It was a question that did not, at that point, mean anything. It was merely to fill the near noiselessness in the office, to cover up what noises there were, that sounded baleful and suspicious—each tick and creak of plastic an electronic ear’s momentary feedback, each small knock of the building the shift in position of a sudden intruder.

“What I would really like,” she said, “is to invoke Breach. Fuck them all, it would be just great to sic Breach on them. It would be
great if this weren’t our problem.” Yes. The notion of Breach exacting revenge on whomever, for whatever this was. “She found something out. Mahalia.”

The thought of Breach had always seemed right. I remembered though, suddenly, the look on Mrs. Geary’s face. Between the cities, Breach watched. None of us knew what it knew.

“Yeah. Maybe.”

“No?”

“Sure, it’s just… we can’t. So … we have to try to focus on this ourselves.”


We?
The two of us, boss? Neither of us knows what the fuck’s going on.”

Corwi was whispering by the end of the last sentence. Breach were beyond our control or ken. Whatever situation or thing this was, whatever had happened to Mahalia Geary, we two were its only investigators, so far as we could trust, and she would soon be alone, and I would be alone, too, and in a foreign city.

Part Two
UL QOMA

Chapter Twelve

THE INNARD ROADS OF COPULA HALL
seen from a police car.
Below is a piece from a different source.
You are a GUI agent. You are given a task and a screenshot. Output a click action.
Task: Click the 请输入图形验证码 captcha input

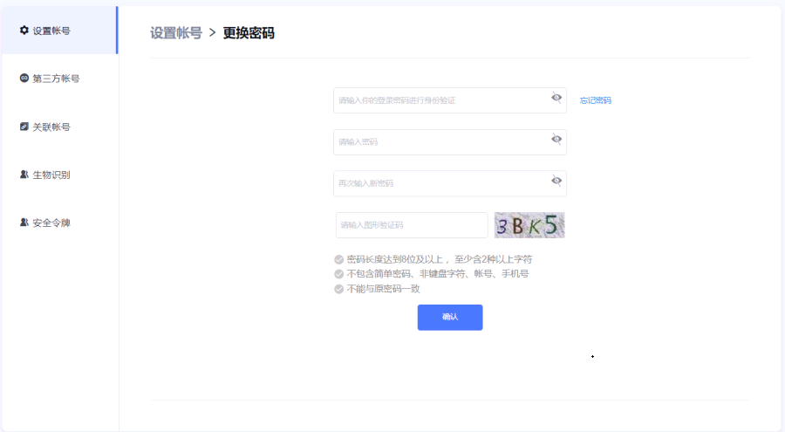pos(411,225)
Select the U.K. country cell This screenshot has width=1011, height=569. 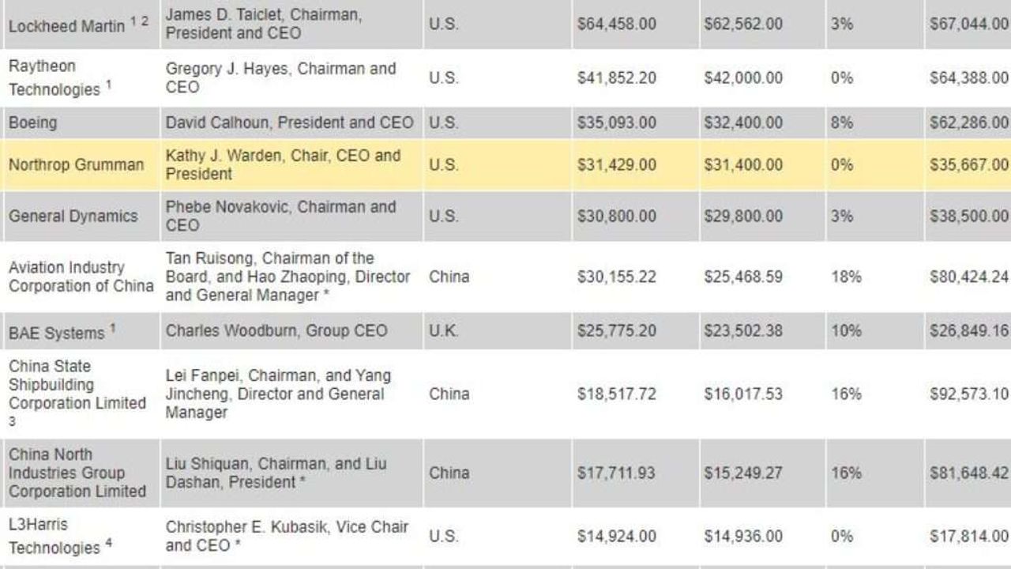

We did not travel fast and our siren was off, but in some vague pomp our light flickered and the concrete around us was staccato blue-lit. I saw my driver glance at me. Constable Dyegesztan his name was, and I had not met him before. I had not been able to get Corwi even as my escort.

We had gone on the low flyovers through Besźel Old Town into the convolutes of Copula Hall’s outskirts, and down at last into its traffic quadrant. Past and under the stretches of facade where caryatids looked at least somewhat like figures from Besź history, towards where they were Ul Qoman, into the hall itself, where a wide road overlit by windows and grey lights was sided at the Besź end by a long line of pedestrians seeking day entry. In the distance beyond the red taillights we were faced by the tinted headlights of Ul Qoman cars, more gold than ours.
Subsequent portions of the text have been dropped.